Task objective: Decide whether each of the following statements agrees with the passage on hosting a static website in Amazon S3, answering yes or no and quoting the deciding words of the passage: (a) the website on which the passage appears is itself hosted in S3; (b) the stack sets "index.html" as the error document; (c) the stack emits an output value with the S3 generated DNS public name for accessing the website.

Hosting a static website in Amazon S3 is quite simple. In fact, this very website is hosted as such.
However, every single time I configured something by hand on the AWS Console, I ended up regretting and blaming my laziness.
Here’s a very simple Terraform stack to get started:
variable host {
type = string
default = "myblog.com"
}
data "aws_iam_policy_document" "bucket_policy" {
statement {
actions = ["s3:GetObject"]
resources = [
"arn:aws:s3:::${var.host}/*",
]
}
}
resource "aws_s3_bucket" "myblog" {
bucket = var.host
policy = data.aws_iam_policy_document.bucket_policy.json
website {
index_document = "index.html"
error_document = "404.html"
}
}
output "website_endpoint" {
value = aws_s3_bucket.myblog.website_endpoint
}
This terraform stack will create an S3 bucket, configured for Static Website Hosting and emit an output value with the S3 generated DNS public name to access the website.

Dataset extract:
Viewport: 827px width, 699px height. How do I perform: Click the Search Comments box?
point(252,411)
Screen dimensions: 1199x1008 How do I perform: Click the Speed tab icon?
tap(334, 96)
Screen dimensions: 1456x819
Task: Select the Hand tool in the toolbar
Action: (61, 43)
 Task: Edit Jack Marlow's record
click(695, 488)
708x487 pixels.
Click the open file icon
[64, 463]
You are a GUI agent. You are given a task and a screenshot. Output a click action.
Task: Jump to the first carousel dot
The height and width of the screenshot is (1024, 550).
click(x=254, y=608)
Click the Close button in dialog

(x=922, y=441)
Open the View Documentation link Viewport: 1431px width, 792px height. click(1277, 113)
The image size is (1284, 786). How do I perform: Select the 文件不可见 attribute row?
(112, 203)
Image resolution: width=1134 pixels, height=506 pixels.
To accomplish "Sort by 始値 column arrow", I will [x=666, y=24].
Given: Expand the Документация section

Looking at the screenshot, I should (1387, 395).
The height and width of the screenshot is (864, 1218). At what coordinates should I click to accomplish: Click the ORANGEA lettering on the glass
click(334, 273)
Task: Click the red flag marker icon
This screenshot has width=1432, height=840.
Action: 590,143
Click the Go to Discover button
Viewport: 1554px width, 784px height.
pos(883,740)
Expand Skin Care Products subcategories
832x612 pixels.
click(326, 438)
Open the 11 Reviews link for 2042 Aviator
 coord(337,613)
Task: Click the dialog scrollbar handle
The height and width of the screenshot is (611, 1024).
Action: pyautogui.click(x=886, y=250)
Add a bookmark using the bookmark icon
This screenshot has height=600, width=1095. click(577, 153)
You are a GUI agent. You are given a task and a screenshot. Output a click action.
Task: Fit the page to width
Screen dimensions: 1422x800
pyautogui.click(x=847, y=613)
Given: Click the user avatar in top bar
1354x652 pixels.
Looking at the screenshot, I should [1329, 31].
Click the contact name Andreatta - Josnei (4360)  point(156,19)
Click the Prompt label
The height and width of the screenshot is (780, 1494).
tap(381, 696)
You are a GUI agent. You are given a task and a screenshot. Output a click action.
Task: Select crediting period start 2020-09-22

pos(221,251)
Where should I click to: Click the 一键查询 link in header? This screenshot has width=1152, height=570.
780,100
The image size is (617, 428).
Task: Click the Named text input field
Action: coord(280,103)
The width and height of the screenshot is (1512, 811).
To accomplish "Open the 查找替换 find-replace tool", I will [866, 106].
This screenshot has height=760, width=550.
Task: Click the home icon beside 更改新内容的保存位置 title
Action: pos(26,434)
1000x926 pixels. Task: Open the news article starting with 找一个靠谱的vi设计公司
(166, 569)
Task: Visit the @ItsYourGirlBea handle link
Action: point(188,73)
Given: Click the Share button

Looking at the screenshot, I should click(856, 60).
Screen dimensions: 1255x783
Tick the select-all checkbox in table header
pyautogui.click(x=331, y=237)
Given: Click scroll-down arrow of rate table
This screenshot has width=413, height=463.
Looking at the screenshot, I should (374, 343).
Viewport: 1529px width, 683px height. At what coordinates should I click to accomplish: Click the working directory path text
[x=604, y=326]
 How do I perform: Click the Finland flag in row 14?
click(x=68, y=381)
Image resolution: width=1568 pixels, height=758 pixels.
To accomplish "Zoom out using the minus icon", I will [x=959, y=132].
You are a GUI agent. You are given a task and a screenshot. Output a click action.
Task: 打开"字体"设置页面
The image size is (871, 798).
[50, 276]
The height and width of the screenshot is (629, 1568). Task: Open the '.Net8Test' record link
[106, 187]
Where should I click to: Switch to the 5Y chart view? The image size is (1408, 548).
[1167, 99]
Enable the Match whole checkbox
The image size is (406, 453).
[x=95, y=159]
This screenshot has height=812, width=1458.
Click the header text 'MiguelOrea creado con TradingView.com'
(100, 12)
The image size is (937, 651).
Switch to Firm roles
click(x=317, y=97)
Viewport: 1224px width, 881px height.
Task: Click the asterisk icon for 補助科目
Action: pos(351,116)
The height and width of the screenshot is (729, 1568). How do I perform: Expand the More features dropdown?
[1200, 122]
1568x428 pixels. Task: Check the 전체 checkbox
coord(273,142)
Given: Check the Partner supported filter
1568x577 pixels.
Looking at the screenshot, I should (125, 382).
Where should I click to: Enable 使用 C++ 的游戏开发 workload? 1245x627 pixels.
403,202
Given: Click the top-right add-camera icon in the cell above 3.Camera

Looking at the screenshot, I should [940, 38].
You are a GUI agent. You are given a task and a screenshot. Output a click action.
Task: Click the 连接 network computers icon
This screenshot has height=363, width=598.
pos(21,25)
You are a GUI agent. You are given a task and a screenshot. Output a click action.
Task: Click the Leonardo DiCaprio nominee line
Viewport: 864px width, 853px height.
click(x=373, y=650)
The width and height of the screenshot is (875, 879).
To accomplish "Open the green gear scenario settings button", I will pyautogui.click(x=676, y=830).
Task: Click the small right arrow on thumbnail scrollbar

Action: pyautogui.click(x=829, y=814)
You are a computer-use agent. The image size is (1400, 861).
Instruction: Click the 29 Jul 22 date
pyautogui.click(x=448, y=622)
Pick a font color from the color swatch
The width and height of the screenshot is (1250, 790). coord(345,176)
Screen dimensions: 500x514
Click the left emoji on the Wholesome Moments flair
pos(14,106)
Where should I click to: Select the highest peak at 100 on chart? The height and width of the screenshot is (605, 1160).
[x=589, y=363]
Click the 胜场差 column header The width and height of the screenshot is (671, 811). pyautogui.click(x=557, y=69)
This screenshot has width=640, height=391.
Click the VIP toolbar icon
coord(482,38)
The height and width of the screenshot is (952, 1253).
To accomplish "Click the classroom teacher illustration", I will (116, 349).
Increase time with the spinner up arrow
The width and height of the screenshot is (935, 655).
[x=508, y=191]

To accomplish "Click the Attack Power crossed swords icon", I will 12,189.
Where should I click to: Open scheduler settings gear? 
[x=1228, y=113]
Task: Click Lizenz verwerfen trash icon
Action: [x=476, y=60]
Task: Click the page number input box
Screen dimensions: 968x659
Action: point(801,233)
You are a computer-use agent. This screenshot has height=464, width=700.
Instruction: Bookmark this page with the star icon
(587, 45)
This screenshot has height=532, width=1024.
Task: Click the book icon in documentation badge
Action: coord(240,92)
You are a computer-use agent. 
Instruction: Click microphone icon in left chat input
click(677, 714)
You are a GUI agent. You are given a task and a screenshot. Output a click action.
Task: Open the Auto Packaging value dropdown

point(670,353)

Response:
(a) Yes: "In fact, this very website is hosted as such."
(b) No: error_document = "404.html"
(c) Yes: "emit an output value with the S3 generated DNS public name to access the website"